It’s a wonder I don’t spend half my time flat on my face simply because I’ve tripped over something while peering into tree canopies with my binoculars.  Having invested last year in some magnificent Steiners, an entire new world is at my finger tips and I rarely go around the billabong without them.  And if I forget, you can be certain that a new bird will appear and I’m left cursing my stupidity.

So today, we are re-aligning part of the landscape outside the kitchen area.  I might add, Bill is doing most of the work of course.  I am far too occupied with .. yes, you got it .. a bird!  Right above our heads, oblivious to both of us, is a young Crested Shrike-tit nagging its parent for tidbits .. and poor said parent is digging away under bark strips, yanking off more lumps of bark, and raiding the larder that is our spectacular Eucalyptus mannifera right outside the house.

I’m enthralled of course. These birds seem to reappear at Wombat Bend only around late summer, yet all the bird books say they are resident, don’t travel much, and are in general widespread up the eastern freeboard.  Whatever the reason, they really do only appear in our neck of the woods about now.
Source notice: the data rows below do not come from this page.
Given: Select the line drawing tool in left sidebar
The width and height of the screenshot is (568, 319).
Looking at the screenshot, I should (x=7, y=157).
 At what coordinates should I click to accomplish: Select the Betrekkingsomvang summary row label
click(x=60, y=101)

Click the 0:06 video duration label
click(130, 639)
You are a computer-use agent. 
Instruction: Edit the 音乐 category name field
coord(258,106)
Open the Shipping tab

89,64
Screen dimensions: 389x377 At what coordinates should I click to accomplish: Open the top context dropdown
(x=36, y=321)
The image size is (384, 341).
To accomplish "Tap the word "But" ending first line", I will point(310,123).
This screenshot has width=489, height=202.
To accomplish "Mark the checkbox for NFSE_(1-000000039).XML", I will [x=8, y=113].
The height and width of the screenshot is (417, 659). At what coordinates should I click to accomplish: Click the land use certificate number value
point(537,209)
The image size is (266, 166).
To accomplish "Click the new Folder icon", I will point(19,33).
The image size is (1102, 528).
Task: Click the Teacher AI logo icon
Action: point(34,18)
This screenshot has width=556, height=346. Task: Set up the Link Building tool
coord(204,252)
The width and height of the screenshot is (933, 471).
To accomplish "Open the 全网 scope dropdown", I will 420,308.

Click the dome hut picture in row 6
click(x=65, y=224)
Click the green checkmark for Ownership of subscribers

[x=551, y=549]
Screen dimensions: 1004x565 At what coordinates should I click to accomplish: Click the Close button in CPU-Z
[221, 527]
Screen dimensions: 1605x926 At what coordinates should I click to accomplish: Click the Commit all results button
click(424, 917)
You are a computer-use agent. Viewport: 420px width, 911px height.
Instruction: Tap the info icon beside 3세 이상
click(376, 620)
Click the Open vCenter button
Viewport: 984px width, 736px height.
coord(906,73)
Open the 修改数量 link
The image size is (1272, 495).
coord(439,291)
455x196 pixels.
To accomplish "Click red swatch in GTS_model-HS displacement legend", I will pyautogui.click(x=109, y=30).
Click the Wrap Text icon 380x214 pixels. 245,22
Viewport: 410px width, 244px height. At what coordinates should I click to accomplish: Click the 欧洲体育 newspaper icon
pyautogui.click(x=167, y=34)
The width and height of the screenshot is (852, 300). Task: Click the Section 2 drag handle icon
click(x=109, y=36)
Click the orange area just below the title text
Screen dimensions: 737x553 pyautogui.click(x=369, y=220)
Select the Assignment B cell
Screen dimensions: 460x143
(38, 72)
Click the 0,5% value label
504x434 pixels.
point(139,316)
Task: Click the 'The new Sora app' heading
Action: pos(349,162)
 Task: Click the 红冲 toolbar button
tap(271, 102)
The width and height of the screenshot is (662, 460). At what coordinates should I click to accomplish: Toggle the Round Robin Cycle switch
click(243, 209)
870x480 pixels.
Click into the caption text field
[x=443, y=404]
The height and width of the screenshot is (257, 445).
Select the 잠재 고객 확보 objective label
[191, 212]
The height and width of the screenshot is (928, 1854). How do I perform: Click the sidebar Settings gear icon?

They raid this particular tree like it’s been on their wish list for a year.  Every branch, every bit of its multiple trunks, every twig and stem, is meticulously examined and cleaned of edibles.  The baby is keeping up a persistent cheepcheepcheep and tagging mum like a bad smell.  The parent has a massively powerful bill and I can hear the wood screeching as it gets torn apart… and whatever is hiding underneath is, unfortunately, consigned to baby food.

They’ll probably stay for a few more days then off they’ll go, and I’m left wondering how it is we don’t see them for another year.

Meanwhile Bill has finished another section of the landscape, and my wonderful binoculars have again proved their worth & weight in gold.